Quirky, comical essays explore the relationship between Russian literature and life.
It’s not often that one laughs out loud while reading a book of literary criticism. In seven delightfully quirky essays that combine travelogue and memoir with criticism, Elif Batuman’s The Possessed takes us on an unconventional odyssey through the world of Russian literature in search of “direct relevance to lived experience, especially to love.”
Batuman, a first-generation Turkish-American, was educated at Harvard and Stanford, where she now teaches part time. What’s refreshing about her writing is her wonderful sense of the absurd and her willingness to venture into out-of-the-way corners – both geographically and intellectually – and to admit when she’s hit a dead end.

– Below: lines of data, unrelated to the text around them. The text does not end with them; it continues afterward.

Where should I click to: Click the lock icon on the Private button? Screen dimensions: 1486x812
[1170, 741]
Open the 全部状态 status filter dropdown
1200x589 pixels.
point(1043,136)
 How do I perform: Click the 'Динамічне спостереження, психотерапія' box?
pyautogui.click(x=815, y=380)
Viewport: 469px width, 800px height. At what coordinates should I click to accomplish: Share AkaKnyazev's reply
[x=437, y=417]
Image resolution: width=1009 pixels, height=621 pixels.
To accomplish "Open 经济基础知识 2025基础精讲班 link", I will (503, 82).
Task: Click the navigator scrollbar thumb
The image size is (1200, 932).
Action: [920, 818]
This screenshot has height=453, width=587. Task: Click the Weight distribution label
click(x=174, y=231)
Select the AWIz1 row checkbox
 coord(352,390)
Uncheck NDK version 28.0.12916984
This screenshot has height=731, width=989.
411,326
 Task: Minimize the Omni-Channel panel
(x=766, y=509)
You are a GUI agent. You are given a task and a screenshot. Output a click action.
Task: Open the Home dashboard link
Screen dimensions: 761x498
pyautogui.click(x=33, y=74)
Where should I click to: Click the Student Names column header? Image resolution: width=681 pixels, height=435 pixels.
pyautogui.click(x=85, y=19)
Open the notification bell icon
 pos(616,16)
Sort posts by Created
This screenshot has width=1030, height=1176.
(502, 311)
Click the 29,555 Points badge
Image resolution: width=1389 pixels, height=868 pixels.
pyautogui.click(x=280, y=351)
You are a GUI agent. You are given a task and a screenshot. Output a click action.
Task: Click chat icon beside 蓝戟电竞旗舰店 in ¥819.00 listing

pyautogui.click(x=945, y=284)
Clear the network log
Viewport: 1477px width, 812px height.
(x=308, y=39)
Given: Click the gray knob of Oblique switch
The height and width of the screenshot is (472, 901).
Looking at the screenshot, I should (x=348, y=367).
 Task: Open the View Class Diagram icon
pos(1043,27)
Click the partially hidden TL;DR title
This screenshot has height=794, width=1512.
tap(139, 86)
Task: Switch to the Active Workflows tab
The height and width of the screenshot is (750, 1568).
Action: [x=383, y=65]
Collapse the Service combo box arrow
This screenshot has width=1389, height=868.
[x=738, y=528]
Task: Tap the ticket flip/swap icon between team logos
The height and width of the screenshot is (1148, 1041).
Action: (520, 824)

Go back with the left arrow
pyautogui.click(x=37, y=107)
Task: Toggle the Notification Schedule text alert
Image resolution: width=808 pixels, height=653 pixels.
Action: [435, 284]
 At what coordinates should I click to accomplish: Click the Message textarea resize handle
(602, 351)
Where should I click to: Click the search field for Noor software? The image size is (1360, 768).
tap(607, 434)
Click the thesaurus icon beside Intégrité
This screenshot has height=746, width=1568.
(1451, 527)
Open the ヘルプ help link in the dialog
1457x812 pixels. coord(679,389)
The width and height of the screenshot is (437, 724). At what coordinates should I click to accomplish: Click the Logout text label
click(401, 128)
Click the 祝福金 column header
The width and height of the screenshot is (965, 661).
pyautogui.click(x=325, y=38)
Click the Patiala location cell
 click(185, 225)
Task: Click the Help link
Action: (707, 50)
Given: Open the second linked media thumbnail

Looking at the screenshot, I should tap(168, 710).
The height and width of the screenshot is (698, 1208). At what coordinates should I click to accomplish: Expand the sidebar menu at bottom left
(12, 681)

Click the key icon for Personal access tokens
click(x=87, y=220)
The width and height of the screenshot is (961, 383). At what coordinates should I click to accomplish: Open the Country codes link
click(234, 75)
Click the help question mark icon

Rare among academics, Batuman writes about her literary awakening as a process. In this spirit, she describes her initial bafflement on first reading certain classics. Isaac Babel’s story “My First Goose,” for example, at first “made absolutely no sense to me. Why did he have to kill that goose?” she writes.
The same goes for Dostoyevsky’s “weirdest novel,” “The Demons,” whose earlier translation as “The Possessed” supplies her book’s title. Why? It concerns “the descent into madness of a circle of intellectuals in a remote Russian province: a situation analogous, in certain ways, to my own experiences in graduate school.”
After an engaging plot summary, Batuman describes how she came to understand that “The Demons” was more than just a flawed novel. “Graduate school taught me this. It taught me through both theory and practice.”